Frankly, halfway through 5, I started to lose interest. I really don’t think it matters who wins the Iron Throne at this point, and I am rooting for The Others. They can’t possibly rule Westeros any worse than the various players in the Game will.
zmulls
@Trollhattan: Trollhattan, ITA that Sally will be one of the characters who matters most as the stories come to a finish. I’m not sure that Don and Sally’s relationship will be *more* important than what happens to Peggy, not to mention Joan, Pete and Roger…..but Sally’s story will be equal to theirs.

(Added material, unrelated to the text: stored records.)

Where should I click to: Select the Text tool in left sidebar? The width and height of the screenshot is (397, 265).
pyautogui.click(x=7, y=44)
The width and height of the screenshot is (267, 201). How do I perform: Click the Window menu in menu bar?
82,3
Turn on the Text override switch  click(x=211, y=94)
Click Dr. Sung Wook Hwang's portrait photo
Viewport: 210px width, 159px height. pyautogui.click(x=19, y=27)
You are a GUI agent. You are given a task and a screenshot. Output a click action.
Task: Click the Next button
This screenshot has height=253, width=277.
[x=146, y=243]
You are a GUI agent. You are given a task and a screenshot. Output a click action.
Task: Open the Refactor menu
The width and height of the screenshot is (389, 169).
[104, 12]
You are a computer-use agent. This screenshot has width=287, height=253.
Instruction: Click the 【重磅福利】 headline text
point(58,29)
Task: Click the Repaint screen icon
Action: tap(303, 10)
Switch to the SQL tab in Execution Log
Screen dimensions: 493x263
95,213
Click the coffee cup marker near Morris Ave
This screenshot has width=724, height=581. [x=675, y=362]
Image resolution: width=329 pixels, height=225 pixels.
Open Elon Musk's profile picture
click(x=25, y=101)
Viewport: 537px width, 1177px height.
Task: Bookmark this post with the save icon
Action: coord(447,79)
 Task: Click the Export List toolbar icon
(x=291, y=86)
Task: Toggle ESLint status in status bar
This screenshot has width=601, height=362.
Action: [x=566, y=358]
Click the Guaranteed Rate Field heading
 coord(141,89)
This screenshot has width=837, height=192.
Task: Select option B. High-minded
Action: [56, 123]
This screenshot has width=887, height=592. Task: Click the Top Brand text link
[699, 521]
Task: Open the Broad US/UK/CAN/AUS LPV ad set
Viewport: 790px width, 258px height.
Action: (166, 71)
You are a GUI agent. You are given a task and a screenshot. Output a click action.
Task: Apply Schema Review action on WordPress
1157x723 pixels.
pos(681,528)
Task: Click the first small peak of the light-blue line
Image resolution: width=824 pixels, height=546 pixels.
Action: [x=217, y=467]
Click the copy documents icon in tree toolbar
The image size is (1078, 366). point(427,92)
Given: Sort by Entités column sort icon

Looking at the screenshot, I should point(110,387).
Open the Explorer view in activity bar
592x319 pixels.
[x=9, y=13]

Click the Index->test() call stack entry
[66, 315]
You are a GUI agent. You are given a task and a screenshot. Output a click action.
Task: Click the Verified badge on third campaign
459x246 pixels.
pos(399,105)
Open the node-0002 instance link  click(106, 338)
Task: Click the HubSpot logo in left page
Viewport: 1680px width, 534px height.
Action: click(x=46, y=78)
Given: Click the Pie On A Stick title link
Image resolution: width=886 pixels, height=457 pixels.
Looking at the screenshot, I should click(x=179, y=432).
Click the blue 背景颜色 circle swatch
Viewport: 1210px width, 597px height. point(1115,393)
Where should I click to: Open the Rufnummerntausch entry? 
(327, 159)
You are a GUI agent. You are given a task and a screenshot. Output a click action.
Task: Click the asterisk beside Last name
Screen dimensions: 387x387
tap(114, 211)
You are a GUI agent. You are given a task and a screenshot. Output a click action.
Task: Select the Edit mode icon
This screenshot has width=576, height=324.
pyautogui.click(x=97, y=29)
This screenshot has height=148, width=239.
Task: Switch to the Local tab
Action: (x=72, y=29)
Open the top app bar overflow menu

What’s amusing is that Matt Weiner couldn’t possibly have known that he was casting an child actress who would be able to play the kind of moments Kiernan Shipka is pulling off. As she started to grow up (and take acting lessons from the pros around her), Weiner must have been frantically rewriting the story arcs in his mind to take advantage of the possibilities. Imagine if she had turned out to be a terrible actress at 14?
Fort Geek
@FridayNext: I’ve seen some harsh criticism of Book 5 (especially by PZ Myers over at Pharyngula), and that’s also made me wary of picking it up.
Maybe Martin rushed that book into print (hahahaha).
Still, you’re right–and maybe Martin himself is worn out by the monster he’s created. I can’t see myself writing either if it’s no fun anymore.
zmulls
You realize that GRRM has probably realized he will literally be writing these books for the rest of his life.
Trollhattan
@zmulls:
She’s a phenomenal kid, and what she can do non-verbally puts many adult actors to shame. Am quite happy we don’t see more of Weiner’s kid, who can’t ditch the creepy vibe even when his character is doing something laudable.
zmulls
It does not escape attention that she has gotten more screen time over the years, and Weiner’s kid has gotten less. I’m sure he realizes that his kid doesn’t have “it” — if he did, creepy Glenn would have gotten a bigger storyline.
Gypsy Howell
@zmulls:
Eh, they would have done what they did with Bobby – just recast her every season. And then we’d be hearing snippets of dialog along the lines of “My, look how much Sally has grown up and CHANGED over the last year, Don”
RobertB
@FridayNext: Heck, I must’ve misread your message than about not reading the books. Anyway, I suspect that Benioff, etc. will throw out a good bit of book 4 and 5, or trim it down a lot. If they can do that, and GRRM can get caught up on the rest of the series, it’ll be great. If not, the show will turn into a decent Dark-Ages soap opera. There’s a lot of stuff on TV worse than that.
As far as the novels go, there are whole sections of books 4 and 5 that can just get pitched out, and not hurt the story. I wouldn’t go so far as to say that they’re _bad_, but they’re a bit bloated.
JR
Tried that beer this weekend. It was pretty pedestrian: I didn’t pick up any notes of the peppers. It drank fine, but wasn’t anything special, which something at that price ought to be.
liberal
@CONGRATULATIONS!:
My wife watches cuz she thinks Jon Hamm is teh hot.
agorabum
@cleek: Reading fail. I initially thought the comment that nothing seems to happen in the show referred to GOT. Was about to protest rather dramatically….
Maybe some hybridization is needed. In the game of advertisements, you win or you die?
Sondra
@Percysowner:
Me too. Not to mention the fashions – I loved my mini-skirts too, but now it’s just boring. There just isn’t anything to draw me back in after the way last season ended.
It was fun for awhile but there are other better shows on this season.
Have any of you been watching Hannibal? It’s weird, but sort of riveting.